EL VIAJE QUE LE ENSEÑÓ A ESCUCHAR

Marcel Vallès salió de España con una mochila y una guitarra. No llevaba un álbum trazado de antemano, ni la decisión de regresar convertido en un músico diferente. Quería viajar, convivir con otras culturas, conocer intérpretes y dejarse sorprender por una experiencia cuyo resultado todavía no podía imaginar.

Durante tres años recorrió Chile, Argentina y Brasil. Tocó en la calle, en pequeños espacios y dentro de un circuito musical que no separaba con tanta rigidez la música del resto de la vida. Las canciones estaban en las casas, en las reuniones, en la playa, en los bares y en cualquier lugar donde varias personas decidieran compartirlas.

Aquel viaje no le entregó únicamente un nuevo vocabulario de ritmos, armonías y melodías, le enseñó una manera distinta de escuchar.
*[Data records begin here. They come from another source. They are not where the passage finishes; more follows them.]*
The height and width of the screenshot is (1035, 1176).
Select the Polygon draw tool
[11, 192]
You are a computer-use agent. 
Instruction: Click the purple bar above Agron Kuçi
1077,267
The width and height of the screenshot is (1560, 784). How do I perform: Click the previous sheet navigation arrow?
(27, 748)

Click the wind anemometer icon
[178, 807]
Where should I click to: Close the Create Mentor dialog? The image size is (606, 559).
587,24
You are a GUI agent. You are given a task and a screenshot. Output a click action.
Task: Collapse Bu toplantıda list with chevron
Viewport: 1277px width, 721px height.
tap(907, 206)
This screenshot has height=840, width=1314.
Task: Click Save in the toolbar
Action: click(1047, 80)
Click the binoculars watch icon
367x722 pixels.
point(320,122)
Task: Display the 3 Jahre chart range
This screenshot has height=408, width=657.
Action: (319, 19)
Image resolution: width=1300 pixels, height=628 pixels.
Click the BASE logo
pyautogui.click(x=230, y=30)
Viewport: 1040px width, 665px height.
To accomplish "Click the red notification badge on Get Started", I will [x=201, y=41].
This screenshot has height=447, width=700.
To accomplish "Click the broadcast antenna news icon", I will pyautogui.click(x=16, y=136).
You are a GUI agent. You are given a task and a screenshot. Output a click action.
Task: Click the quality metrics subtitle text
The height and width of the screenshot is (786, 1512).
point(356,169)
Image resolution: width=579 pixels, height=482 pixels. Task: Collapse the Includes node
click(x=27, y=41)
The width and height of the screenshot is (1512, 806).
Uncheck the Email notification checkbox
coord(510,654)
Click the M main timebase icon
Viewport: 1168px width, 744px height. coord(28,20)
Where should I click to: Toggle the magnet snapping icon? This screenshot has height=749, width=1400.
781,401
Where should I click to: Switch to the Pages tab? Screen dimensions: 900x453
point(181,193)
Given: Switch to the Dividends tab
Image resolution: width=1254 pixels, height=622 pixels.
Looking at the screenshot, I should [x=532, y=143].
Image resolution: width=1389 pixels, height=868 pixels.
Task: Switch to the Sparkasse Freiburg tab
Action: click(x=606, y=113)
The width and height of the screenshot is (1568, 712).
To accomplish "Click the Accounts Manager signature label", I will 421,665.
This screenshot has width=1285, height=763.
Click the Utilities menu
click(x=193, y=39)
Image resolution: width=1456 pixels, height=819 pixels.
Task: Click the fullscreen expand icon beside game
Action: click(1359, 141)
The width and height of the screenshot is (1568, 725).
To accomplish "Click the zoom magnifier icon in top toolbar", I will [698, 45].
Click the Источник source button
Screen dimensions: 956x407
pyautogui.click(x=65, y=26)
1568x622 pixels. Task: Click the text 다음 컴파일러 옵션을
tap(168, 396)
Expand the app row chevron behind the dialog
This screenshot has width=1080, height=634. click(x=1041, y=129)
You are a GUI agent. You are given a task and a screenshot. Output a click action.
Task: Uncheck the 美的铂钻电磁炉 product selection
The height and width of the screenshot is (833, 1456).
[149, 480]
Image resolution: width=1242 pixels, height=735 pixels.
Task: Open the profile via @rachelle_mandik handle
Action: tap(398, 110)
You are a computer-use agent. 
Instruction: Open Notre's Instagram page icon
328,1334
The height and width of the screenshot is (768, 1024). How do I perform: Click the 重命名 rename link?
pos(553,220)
Muchos años después, parte de aquella experiencia ha terminado convertida en Boas Lembranças, el primer álbum que firma como solista tras una trayectoria dedicada a acompañar, producir y colaborar con numerosos artistas.

El título significa «buenos recuerdos» en portugués, pero el disco no funciona como un álbum de fotografías musicales. No intenta reconstruir con exactitud los lugares recorridos ni traducir literalmente cada experiencia. Sus composiciones reúnen las emociones, los encuentros y los aprendizajes que permanecieron en Marcel Vallès después de haber abandonado aquellas ciudades.

El viaje terminó pero su forma de entender la música no volvió a ser la misma.

LLORAR DE FELICIDAD AL MARCHARSE

Boas Lembranças, la composición que da nombre al álbum, nació cuando Marcel Vallès dejó Vitória para continuar su recorrido hacia Salvador de Bahía.

Había pasado casi un año en aquella ciudad de Espírito Santo, situada entre Río de Janeiro y Salvador. Allí comenzó a dedicarse seriamente a la música y logró introducirse en el circuito local. La experiencia había sido tan importante que marcharse provocó una emoción difícil de clasificar.

No se iba porque quisiera escapar, se marchaba porque necesitaba continuar.

«Salí como llorando de felicidad. Quería continuar el viaje, pero había vivido una experiencia muy buena».

La canción conserva esa contradicción: la alegría por avanzar y la tristeza inevitable de abandonar un lugar en el que una parte de uno mismo ha comenzado a transformarse.

Por eso el título terminó representando mejor que cualquier otro el espíritu del álbum. No se refiere únicamente a un recuerdo agradable, sino a todas aquellas experiencias que nos acompañan incluso después de haber dejado atrás el lugar donde ocurrieron.

Durante aquellos años nacieron numerosas composiciones. Algunas han quedado fuera del disco y podrían formar, según el propio músico, otro trabajo completo. Las elegidas no fueron necesariamente las más antiguas ni las más evidentes, sino aquellas que, al reunirse, establecían una relación musical y emocional entre ellas.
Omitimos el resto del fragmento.